A Índia tem jogado um jogo perigoso. O país está envolvido em projetos multipolares no âmbito dos BRICS — principalmente através de relevantes parcerias económicas e energéticas com a Rússia —, mas ao mesmo tempo participa em manobras agressivas dos EUA na Ásia com o objetivo de dissuadir a China. Nova Deli está a tentar beneficiar de uma ambiguidade que atualmente pode trazer mais riscos do que benefícios, já que os EUA e os países ocidentais são conhecidos mundialmente por não aceitarem este tipo de posição.

O Ocidente quer que os seus “aliados” sejam absolutamente subservientes, sem qualquer tipo de soberania ou poder de decisão estratégica. A política externa de um parceiro ocidental deve ser de total submissão aos interesses ocidentais, caso contrário o país “aliado” torna-se alvo frequente de sabotagem, medidas coercivas e mudanças de regime.

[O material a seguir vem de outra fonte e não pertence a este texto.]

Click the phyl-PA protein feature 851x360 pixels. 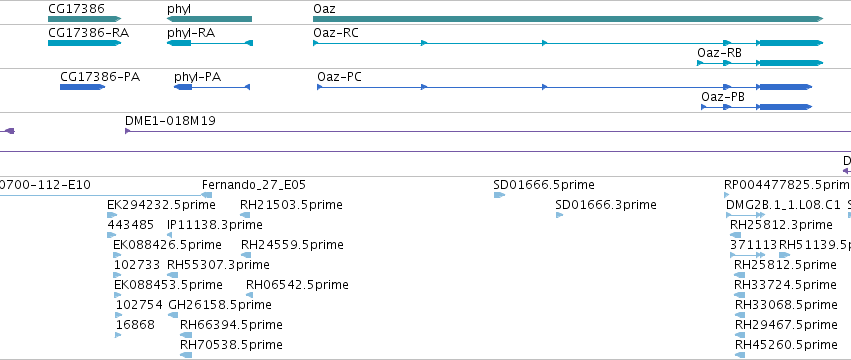click(212, 87)
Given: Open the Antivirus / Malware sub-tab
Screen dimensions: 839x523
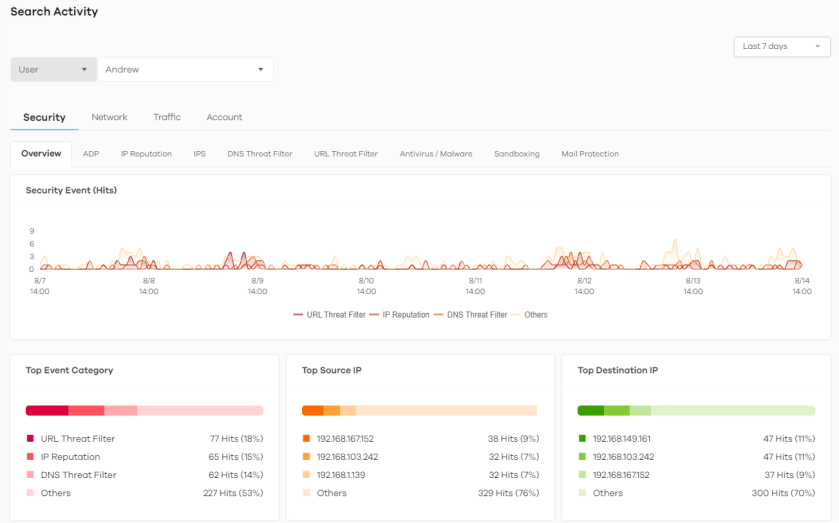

A Índia tentou beneficiar dos interesses anti-China dos EUA na Ásia, ao mesmo tempo que tentava manter a sua aliança com a Rússia – marcada pela recente e frutuosa visita de Modi a Moscovo – e, em retaliação, os EUA apoiaram uma revolução colorida contra o governo que garantiu a estabilidade de um país. dos países geograficamente mais próximos da Índia.

A onda anti-Hindu no Bangladesh é uma ameaça ao nacionalismo Hindutva de Modi e dos seus apoiantes. O povo indiano exigirá uma posição forte do governo contra os criminosos no Bangladesh. Contudo, se o fizer, o governo indiano poderá começar a ter problemas diplomáticos mais sérios com o resto do mundo islâmico, e poderá também ser empurrado para uma posição mais radicalmente pró-Israel na actual guerra no Médio Oriente – beneficiando assim o Ocidente mais uma vez.

Na prática, a crise no Bangladesh foi um “presente” do Ocidente para Modi. Ele foi avisado pelos EUA para acabar com a “ambiguidade” e inclinar-se definitivamente para o Ocidente. Resta saber se seguirá este “conselho” dos tiranos ou se tomará sabiamente a decisão de romper parcerias infrutíferas com o Ocidente e começar a cooperar plenamente para a emergência de um mundo multipolar.